I felt it as I stood at the kitchen sink and chatted with my baby brother (there was a meeting at mom and dad’s house after church, and I stayed to have lunch with them before heading off to get groceries while the meeting went on).  I felt it as he described an odd incident in his search for a spiritual director – an email from a potential director that suggested that Tim would perhaps be more comfortable with someone else due to this director vaguely saying that he is “more liberal” than Tim is.  The potential spiritual director referred Tim on to someone else, a Catholic priest, leaving my brother feeling baffled by the vagueness of it all, and leading him to comment to me on how he imagined that differences between a vaguely described “liberal” and himself couldn’t be any more different than the theological differences between what he holds as true and what the Catholic priest he was referred to holds as true.

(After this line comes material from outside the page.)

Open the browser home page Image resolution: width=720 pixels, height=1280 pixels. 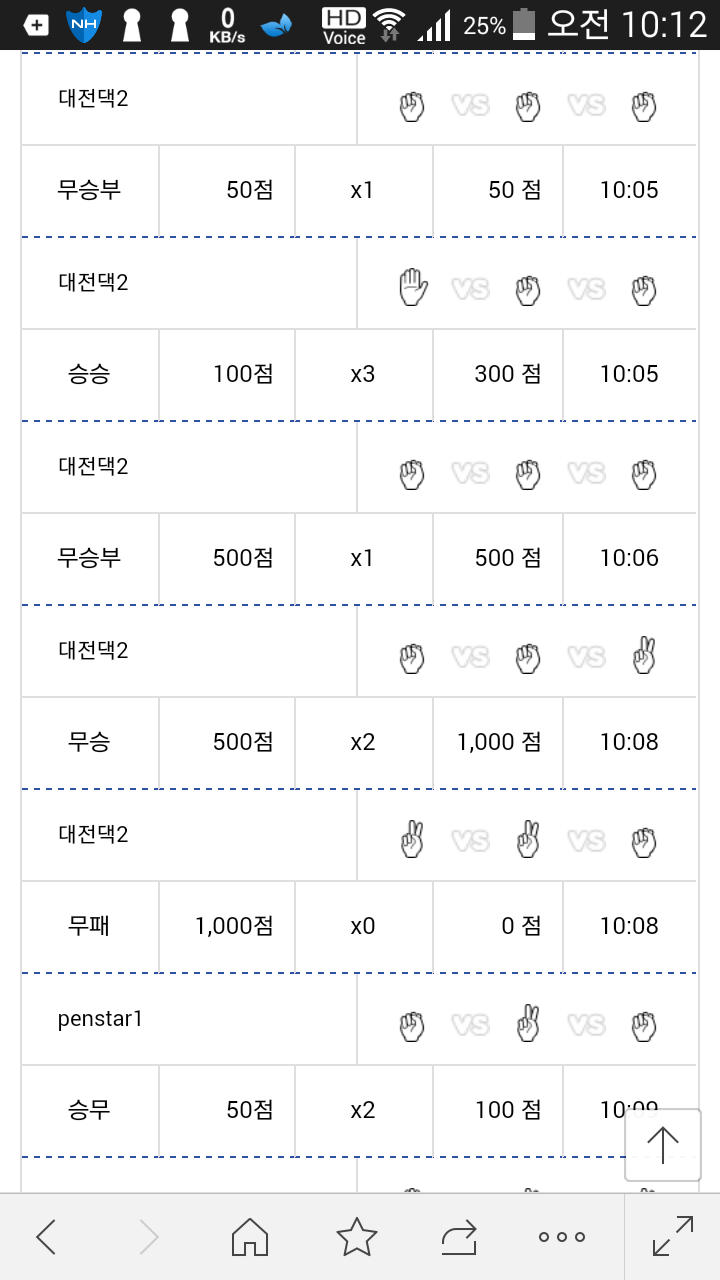pos(250,1237)
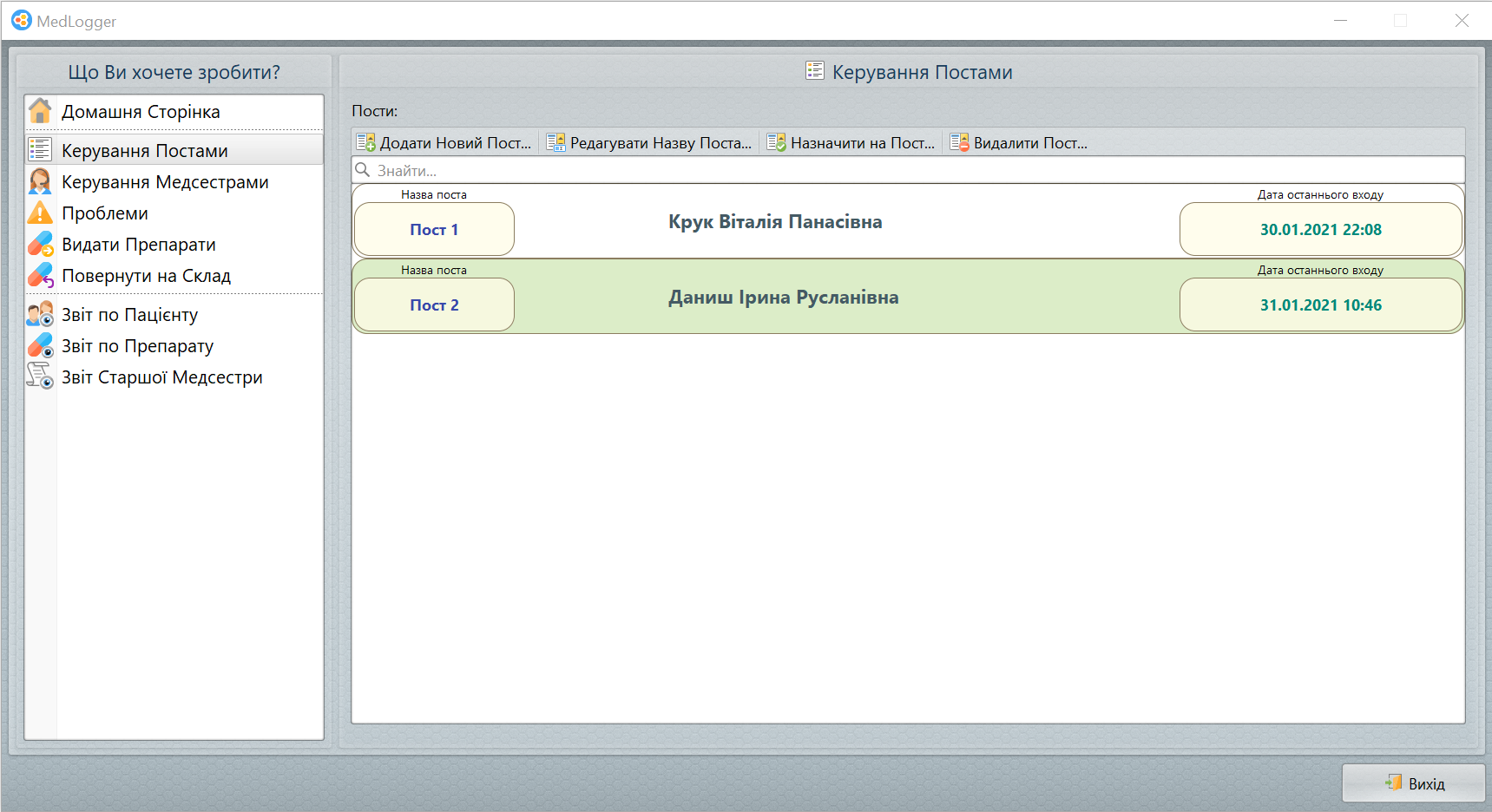1492x812 pixels.
Task: Click the Medication Report pill icon
Action: pos(40,346)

I felt the ache of it as I wandered the aisles at Costco and Superstore, picking up supplies to begin again to manage my diet in a more proactive way.  The ache of feeling far from a place where I felt safe to simply be.

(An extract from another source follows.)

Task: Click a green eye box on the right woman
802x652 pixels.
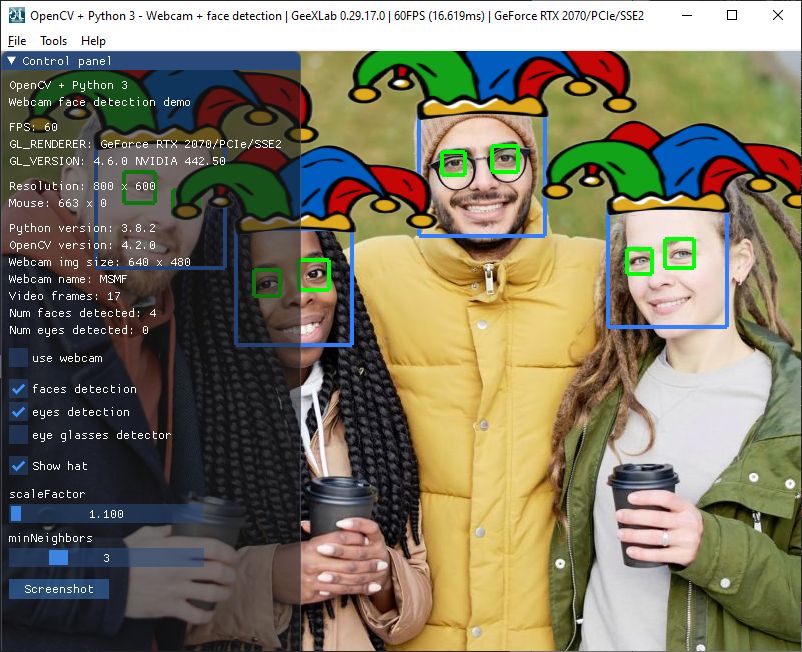Action: coord(680,254)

And I felt it as my baby brother drove me back to grandma’s and it slipped out before I could stop it.  We were talking about a someday wedding for me, and I mentioned that the two friends I’m closest to, who I would want to stand up for me live far away, and that I’d have to pick someone in Calgary so that I could at least have a bridal shower. He volunteered himself, this six foot baby brother of mine, and I smiled as I pictured him standing next to my two dear friends, smiling at me as I enter a church. And it slipped out, “Who knows, by then I might be Catholic”. We were sitting at a stop light and it escaped my lips, followed quickly by a plea that he not share that particular piece of information with our parents.  And followed then by tears as I explained just a tiny little bit how I was feeling so compelled, how I’d travelled to talk about that compulsion, and how overwhelming the fear of moving forward is.  I cry even as I write that out. And my sweet little brother listened to me as he drove and parked and helped carry my wine and chocolate filled suitcase to the front door.  And he told me that he cares more about me following my own compulsions from God, my own convictions, and that he doesn’t believe it’s his place to tell me what to think and do. And I breathed just a little, even as he added that I need to be able to defend those convictions (and I thought about the long conversation the other night with Kirsten and James about the fallacy of sola scriptura, because when my evangelical family says I need to defend convictions, they mean with scripture).

I feel pierced to the depths of my being as I re-enter my life here in Calgary.

I have moved from the place I called home.

And I don’t yet have a destination in sight.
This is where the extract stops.